Reproduce the cachemeifyoucan README from "Ideally, we should" to "the RPostgreSQL package.", swapping "cached_amazon_reviews" for "cached_reviews" wherever it occurs.
#### PROVIDED PASSAGE
README.md

A general caching layer for R projects Build Status Coverage Status Release Tag Documentation

One of the most frustrating parts about being a data scientist is waiting for data or other large downloads. This package offers a caching layer for arbitrary functions that relies on a database backend.

Imagine you have a function that requires network communication or complex computation to produce some dataframe, where each row has a primary key.

fetch_amazon_reviews <- function(review_id) {
  # Return a data.frame of Amazon reviews obtained from Amazon's API.
}

Ideally, we should only ever have to run this function once per unique review_id, since we should be able to cache the rows that have already been computed. Using cachemeifyoucan, we can write:

cached_amazon_reviews <- cachemeifyoucan::cache(
  fetch_amazon_reviews,
  key    = "review_id",
  con    = "path/to/database.yml",
  env    = "cache"
)

This will use the database connection specified in the database.yml file at path/to/database.yml to cache the function, and only fetch new records when that review_id has never yet been passed to cached_amazon_reviews.

# path/to/database.yml
cache: # We only support postgres for now. Make sure you have instaled
       # and loaded the RPostgreSQL package.
  adapter: PostgreSQL
  host: localhost     # Or your database host
  dbname: name        # Name of the caching database  
  user: username      # The user name for the database connection
  password: password  # The password for the database connection

After this setup, calling something like cached_amazon_reviews(c(1, 2)) twice will cause the second call to use the database caching layer, speeding up calls that ask for already-computed primary keys.

Installation

This package is not yet available from CRAN (as of May 29, 2015). To install the latest development builds directly from GitHub, run this instead:

if (!require("devtools")) install.packages("devtools")
devtools::install_github("robertzk/cachemeifyoucan")

When using the database caching features, you will need to setup a database.yml file as in the example above.

Further examples and features

These examples assume you have a database connection object (as specified in the DBI package) in a local variable con.

Imagine we have a function that returns a data.frame of information about IMDB titles through their API. It takes an integer vector of IDs and returns a data.frame with an "id" column, with one row for each title. (for example, 111161 would correspond to The Shawkshank Redemption).

amazon_info <- function(id) {
  # Call external API.
}

Sending HTTP requests to Amazon and waiting for the response is computationally intensive, so if we ask for some IDs that have already been computed in the past, it would be useful to not make additional HTTP requests for those records. For example, we may want to do some processing on all Amazon titles. However, new records are created each day. Instead of parsing all the historical records on each execution, we would like to only parse new records; old records would be retrieved from a database table that had the same column names as a typical output data.frame of the amazon_info function.
########
#### SUPPLIED MATERIAL
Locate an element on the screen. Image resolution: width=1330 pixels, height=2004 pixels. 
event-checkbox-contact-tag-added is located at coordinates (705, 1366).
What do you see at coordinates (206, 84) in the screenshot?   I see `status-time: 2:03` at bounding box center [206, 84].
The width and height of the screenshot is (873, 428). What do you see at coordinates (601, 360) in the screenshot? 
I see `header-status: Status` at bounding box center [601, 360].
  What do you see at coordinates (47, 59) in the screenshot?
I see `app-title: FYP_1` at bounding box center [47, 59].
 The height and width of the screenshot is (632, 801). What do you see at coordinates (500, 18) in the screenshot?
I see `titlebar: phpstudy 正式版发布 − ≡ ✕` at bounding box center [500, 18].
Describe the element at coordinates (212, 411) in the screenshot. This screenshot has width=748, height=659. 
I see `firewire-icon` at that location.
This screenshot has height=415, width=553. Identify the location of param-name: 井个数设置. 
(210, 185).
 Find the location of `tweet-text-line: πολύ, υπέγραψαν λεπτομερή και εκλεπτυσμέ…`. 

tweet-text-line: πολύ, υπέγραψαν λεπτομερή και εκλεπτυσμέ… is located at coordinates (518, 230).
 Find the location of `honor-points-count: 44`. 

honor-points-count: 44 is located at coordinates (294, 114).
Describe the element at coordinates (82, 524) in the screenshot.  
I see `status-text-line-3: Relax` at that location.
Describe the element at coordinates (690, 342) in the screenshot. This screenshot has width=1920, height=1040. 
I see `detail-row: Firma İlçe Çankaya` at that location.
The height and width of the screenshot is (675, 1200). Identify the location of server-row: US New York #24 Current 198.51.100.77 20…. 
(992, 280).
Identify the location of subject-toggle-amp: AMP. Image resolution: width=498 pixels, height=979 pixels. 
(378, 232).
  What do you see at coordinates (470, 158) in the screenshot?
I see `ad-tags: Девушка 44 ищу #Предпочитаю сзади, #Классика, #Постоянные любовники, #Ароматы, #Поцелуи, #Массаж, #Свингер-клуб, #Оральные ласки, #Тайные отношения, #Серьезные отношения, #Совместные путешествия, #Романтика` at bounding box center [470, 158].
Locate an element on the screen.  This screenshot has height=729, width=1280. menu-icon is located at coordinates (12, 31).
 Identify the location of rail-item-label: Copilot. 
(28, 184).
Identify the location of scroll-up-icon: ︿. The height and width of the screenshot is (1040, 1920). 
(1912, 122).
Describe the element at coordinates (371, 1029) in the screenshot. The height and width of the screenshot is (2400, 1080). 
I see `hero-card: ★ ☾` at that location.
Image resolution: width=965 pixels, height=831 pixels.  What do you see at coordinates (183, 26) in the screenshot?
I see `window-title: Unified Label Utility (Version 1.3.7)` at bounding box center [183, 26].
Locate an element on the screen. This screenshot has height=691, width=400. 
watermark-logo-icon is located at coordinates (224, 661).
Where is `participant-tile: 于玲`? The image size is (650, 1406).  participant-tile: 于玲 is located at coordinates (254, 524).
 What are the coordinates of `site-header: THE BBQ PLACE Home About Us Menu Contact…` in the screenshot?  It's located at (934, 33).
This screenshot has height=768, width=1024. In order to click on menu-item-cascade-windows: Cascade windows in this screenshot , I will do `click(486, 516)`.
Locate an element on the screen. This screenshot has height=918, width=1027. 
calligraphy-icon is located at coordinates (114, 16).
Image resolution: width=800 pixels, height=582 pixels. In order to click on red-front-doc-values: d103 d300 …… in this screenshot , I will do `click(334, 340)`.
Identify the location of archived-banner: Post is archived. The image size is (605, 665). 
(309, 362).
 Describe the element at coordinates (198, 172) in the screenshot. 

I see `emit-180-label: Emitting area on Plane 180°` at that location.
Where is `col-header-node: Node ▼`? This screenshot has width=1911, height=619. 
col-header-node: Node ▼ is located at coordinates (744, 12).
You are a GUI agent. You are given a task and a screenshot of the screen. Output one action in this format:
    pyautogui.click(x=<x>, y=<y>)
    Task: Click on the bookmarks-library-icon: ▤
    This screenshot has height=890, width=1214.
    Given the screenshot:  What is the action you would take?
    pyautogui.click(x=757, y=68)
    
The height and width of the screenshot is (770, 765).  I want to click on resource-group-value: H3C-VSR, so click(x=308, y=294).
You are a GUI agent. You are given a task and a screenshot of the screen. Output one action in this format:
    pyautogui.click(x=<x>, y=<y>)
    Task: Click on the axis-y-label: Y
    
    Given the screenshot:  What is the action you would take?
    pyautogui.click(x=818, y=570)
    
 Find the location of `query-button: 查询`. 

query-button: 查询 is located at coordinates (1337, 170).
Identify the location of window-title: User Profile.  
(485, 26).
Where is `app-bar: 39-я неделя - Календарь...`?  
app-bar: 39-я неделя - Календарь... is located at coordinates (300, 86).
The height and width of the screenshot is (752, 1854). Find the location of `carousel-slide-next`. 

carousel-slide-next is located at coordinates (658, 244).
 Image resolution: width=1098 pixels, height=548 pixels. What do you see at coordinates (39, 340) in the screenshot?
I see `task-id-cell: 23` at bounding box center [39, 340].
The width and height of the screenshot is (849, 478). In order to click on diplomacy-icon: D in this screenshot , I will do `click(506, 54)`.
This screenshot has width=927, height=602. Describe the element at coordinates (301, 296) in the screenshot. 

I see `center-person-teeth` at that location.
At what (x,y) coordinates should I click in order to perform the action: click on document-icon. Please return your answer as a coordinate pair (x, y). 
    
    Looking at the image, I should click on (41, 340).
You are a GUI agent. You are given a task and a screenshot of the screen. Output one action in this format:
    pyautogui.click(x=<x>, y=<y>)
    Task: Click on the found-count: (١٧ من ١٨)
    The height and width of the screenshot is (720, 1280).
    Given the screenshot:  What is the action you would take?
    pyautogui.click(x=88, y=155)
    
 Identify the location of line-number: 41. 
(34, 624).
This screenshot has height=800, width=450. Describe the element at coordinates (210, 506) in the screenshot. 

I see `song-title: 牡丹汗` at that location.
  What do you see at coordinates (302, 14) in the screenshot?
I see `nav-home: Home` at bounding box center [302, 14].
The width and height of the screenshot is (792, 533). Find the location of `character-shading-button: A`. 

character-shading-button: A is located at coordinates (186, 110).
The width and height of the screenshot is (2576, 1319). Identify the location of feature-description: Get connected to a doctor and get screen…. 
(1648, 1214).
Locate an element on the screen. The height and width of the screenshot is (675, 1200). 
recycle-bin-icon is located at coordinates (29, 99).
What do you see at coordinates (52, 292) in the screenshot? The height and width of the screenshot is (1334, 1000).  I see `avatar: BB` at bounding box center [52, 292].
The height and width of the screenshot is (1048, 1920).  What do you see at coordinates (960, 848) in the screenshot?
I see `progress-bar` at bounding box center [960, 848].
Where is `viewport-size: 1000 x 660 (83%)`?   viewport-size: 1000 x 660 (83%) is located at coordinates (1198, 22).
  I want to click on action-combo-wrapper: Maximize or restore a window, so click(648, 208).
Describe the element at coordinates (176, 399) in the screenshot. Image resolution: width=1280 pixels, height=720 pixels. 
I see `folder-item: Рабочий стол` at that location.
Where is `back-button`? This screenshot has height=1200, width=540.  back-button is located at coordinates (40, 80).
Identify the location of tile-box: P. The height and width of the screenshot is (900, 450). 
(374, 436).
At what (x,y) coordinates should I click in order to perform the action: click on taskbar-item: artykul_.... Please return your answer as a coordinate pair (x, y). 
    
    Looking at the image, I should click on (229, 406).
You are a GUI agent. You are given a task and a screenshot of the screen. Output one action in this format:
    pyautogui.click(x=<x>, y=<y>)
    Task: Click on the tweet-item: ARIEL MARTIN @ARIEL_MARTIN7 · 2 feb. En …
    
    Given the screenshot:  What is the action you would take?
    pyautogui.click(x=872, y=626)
########
## YOUR SOLUTION
Ideally, we should only ever have to run this function once per unique review_id, since we should be able to cache the rows that have already been computed. Using cachemeifyoucan, we can write:

cached_reviews <- cachemeifyoucan::cache(
  fetch_amazon_reviews,
  key    = "review_id",
  con    = "path/to/database.yml",
  env    = "cache"
)

This will use the database connection specified in the database.yml file at path/to/database.yml to cache the function, and only fetch new records when that review_id has never yet been passed to cached_reviews.

# path/to/database.yml
cache: # We only support postgres for now. Make sure you have instaled
       # and loaded the RPostgreSQL package.